Kubeflow Pipelines — ML workflows as Kubernetes-native DAGs
KFP v2 turns a Python function into a containerised pipeline step with typed inputs, output artifacts, and metadata tracking. It's powerful — and it's overkill more often than vendors will admit.
What you'll learn
- The KFP DSL — `@dsl.component` and `@dsl.pipeline` decorators in v2
- Typed artifacts — `Dataset`, `Model`, `Metrics` — and why they beat plain file paths
- Compiling a pipeline to YAML and submitting it to a cluster
- When Kubeflow earns its weight vs. when MLflow + Argo (or Dagster) wins
Before you start
Your fraud-detection retrain is a Makefile that calls four Python
scripts in order, scheduled by a Jenkins cron that’s been running since
2022. Last month the cluster’s GPU node went down mid-job and the
Makefile didn’t know to retry. Last week a teammate asked “which dataset
trained the model currently in prod?” and the answer was “let me grep
the Jenkins logs.” The data engineer wants Airflow. The platform team
wants Kubeflow. Someone on Slack just said “Dagster.”
This is the lesson where you figure out what Kubeflow actually buys you, and — equally important — when the answer is “less than the brochure suggests.”
The mental model
Kubeflow Pipelines (KFP) v2 is one thing: a way to express an ML workflow as a Kubernetes-native DAG, where every step is its own container, every input and output is a typed artifact tracked by the metadata store, and the whole graph compiles to a YAML file you submit to a cluster.
Compare with Airflow:
| Airflow | Kubeflow Pipelines | |
|---|---|---|
| Designed for | General-purpose data orchestration | ML pipelines specifically |
| Step unit | Python operator (or a KubernetesPodOperator) | A containerised component, always |
| Artifact tracking | You roll your own (XCom is too small) | Built-in — every output is versioned + lineage-tracked |
| Metadata store | None natively | ML Metadata (MLMD) — query “which model came from which dataset” |
| Reusability | DAG-shaped Python | Components are first-class, sharable across pipelines |
| K8s required | No | Yes — and an opinionated install at that |
The thing Kubeflow is good at is the artifact + metadata story. The thing it costs you is the operational burden of running Kubeflow itself.
The KFP v2 DSL
A KFP component is a Python function decorated with @dsl.component.

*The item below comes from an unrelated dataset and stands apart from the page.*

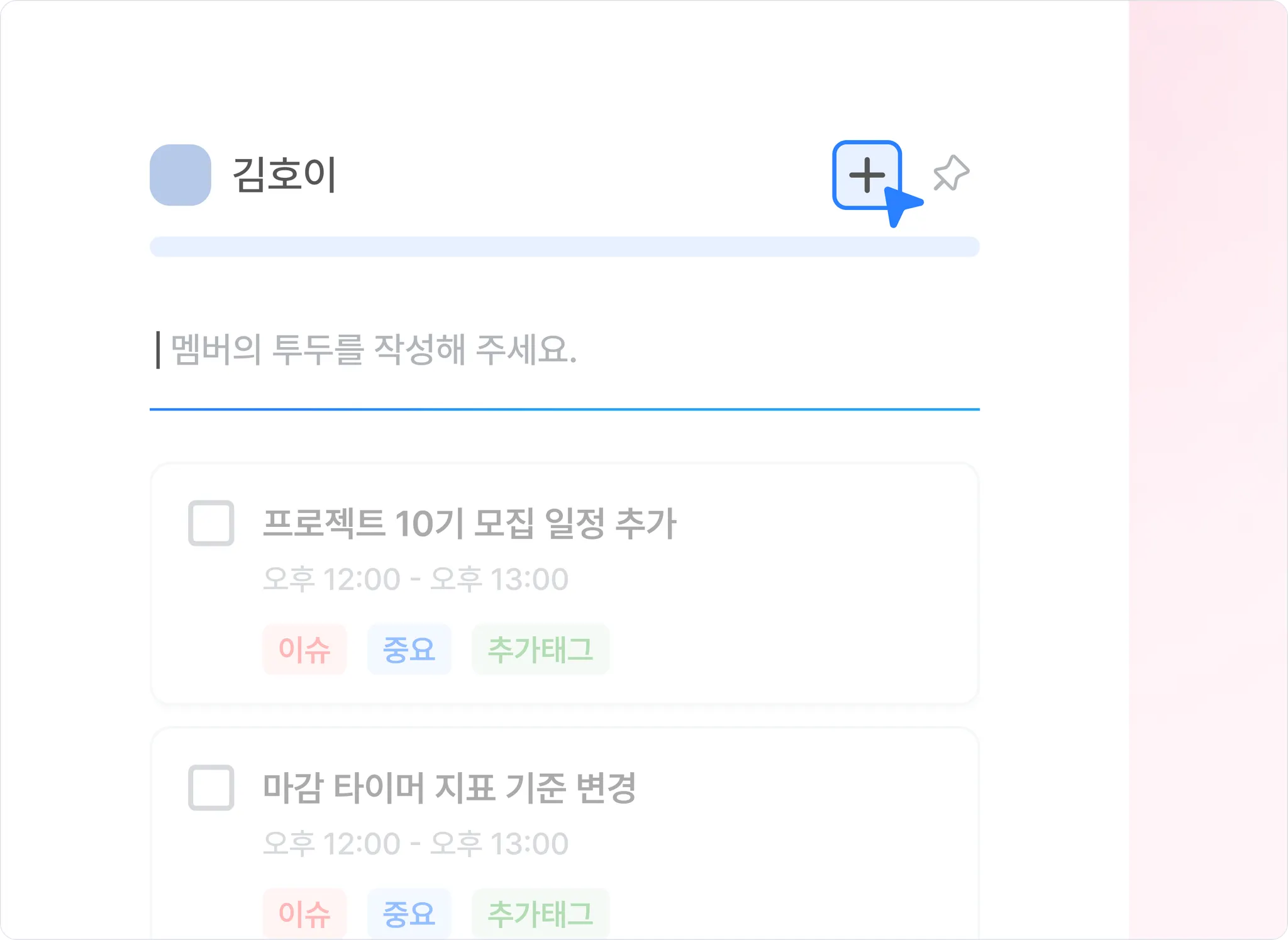Image resolution: width=1288 pixels, height=940 pixels.
Task: Check the 프로젝트 10기 모집 일정 추가 checkbox
Action: point(211,523)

KFP packages it into a container, runs it as a pod, and routes its
inputs and outputs through the metadata store.
# pipeline.py — a real 3-step training pipeline
from kfp import dsl
from kfp.dsl import Dataset, Model, Metrics, Input, Output
@dsl.component(
base_image="python:3.12-slim",
packages_to_install=["scikit-learn==1.6.0", "pandas==2.2.3"],
)
def load_data(out_dataset: Output[Dataset]):
"""Pull rows, write a Parquet to the artifact path KFP gives us."""
import pandas as pd
from sklearn.datasets import make_classification
X, y = make_classification(n_samples=5000, n_features=10, random_state=0)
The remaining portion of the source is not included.